Moving alongside is crypto exchange Coinbase (COIN), up 4% today and now ahead 35% year-to-date. The moves in the miners are even more dramatic: Marathon Digital (MARA) is up 16% today and 83% year-to-date, with peers like Riot Platforms (RIOT) and Hut 8 Mining (HUT) showing similarly-sized gains.
The Grayscale Bitcoin Trust (GBTC) – whose discount to net asset value (NAV) widened to nearly 50% towards the end of 2022 – is up 12% for the session, and has now narrowed its discount to NAV to 36.4%. Michael Saylor’s MicroStrategy (MSTR) – the owner of more than 130,000 bitcoin – is ahead 5.5% today and 42% year-to-date.

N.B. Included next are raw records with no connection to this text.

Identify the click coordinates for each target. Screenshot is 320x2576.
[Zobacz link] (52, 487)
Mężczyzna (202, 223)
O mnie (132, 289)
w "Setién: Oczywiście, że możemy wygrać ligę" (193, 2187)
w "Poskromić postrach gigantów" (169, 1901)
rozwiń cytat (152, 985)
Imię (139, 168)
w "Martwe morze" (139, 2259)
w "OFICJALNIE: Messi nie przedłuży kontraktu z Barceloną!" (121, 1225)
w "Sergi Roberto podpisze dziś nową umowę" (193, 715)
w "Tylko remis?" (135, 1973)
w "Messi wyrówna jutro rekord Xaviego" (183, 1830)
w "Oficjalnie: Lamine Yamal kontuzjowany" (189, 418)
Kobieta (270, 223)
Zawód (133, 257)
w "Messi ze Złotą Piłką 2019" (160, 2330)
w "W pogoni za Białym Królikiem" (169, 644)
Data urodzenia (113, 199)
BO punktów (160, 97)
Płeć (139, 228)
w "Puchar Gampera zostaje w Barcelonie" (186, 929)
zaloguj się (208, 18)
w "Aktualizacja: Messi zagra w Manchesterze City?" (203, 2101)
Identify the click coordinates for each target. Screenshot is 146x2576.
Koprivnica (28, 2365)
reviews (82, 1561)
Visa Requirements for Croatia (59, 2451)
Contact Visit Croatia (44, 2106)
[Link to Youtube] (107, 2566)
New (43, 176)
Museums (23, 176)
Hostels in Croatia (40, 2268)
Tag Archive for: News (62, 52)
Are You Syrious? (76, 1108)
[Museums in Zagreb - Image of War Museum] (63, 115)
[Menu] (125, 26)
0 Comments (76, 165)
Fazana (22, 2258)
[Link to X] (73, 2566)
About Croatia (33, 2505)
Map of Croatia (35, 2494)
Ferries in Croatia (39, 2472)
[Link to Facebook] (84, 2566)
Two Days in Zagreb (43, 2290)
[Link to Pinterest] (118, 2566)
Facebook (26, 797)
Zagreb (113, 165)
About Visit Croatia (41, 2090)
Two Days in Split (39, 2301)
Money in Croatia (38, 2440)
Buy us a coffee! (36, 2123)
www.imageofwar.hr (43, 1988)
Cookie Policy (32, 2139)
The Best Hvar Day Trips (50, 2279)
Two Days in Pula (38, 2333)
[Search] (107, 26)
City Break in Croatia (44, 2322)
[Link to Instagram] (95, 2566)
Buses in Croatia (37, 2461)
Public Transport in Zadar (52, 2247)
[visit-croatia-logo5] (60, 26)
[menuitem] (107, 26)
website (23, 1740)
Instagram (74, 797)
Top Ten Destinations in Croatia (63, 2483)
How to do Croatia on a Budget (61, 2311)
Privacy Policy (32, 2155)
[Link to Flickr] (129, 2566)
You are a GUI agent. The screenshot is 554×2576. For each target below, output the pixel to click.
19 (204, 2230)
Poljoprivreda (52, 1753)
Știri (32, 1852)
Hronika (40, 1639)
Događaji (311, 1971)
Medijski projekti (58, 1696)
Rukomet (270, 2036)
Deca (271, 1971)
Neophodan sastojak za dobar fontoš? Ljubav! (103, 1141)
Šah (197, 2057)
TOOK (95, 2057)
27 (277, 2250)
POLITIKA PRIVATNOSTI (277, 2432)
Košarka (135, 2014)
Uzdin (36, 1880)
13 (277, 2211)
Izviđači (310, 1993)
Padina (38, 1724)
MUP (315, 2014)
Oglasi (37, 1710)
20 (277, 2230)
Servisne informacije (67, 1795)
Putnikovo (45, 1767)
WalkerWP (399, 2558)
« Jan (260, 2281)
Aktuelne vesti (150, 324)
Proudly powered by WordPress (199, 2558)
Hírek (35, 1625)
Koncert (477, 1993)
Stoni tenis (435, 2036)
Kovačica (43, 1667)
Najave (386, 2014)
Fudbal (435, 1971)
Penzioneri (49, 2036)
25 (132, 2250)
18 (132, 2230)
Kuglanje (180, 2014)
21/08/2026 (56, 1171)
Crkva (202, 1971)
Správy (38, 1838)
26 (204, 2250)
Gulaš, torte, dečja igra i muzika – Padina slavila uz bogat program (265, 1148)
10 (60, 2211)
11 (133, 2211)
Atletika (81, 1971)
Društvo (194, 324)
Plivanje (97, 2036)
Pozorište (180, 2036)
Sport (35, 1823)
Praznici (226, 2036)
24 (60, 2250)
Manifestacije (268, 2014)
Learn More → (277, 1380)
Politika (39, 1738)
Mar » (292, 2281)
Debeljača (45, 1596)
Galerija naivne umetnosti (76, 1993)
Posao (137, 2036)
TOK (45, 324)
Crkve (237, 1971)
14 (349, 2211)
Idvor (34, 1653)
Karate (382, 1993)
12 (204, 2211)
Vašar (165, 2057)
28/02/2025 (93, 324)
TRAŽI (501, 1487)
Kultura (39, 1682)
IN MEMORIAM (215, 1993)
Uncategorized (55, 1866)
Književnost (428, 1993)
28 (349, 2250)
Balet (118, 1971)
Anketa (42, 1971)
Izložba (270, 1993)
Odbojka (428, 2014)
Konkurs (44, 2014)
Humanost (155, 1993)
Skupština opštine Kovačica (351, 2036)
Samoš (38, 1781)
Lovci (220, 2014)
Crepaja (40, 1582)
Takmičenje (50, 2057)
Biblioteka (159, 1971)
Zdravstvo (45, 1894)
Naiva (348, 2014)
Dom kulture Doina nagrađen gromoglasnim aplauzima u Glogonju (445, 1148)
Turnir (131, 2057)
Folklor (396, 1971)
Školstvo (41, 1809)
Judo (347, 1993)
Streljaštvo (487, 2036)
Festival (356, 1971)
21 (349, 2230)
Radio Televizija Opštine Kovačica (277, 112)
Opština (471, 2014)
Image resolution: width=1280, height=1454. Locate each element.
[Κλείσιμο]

Earlier on Thursday, the government reported the U.S. CPI as having fallen to 6.5% in December from 7.1% the previous month, in line with economist forecasts, and likely paving the way for the U.S. Federal Reserve to ratchet down its pace of rate hikes to 25 basis points per meeting from 50 in December (and 75 prior to that).
Speaking with CoinDesk, Swan Bitcoin Managing Director Steven Lubka said he expects inflation numbers to continue to soften in the first half of 2023, which should give the Fed room to somewhat soften its stance. Lubka, however, is concerned that CPI prints in the second half of the year may not be so benign, and the central bank could find itself in a difficult spot with a softening or even recessionary economy alongside rising inflation.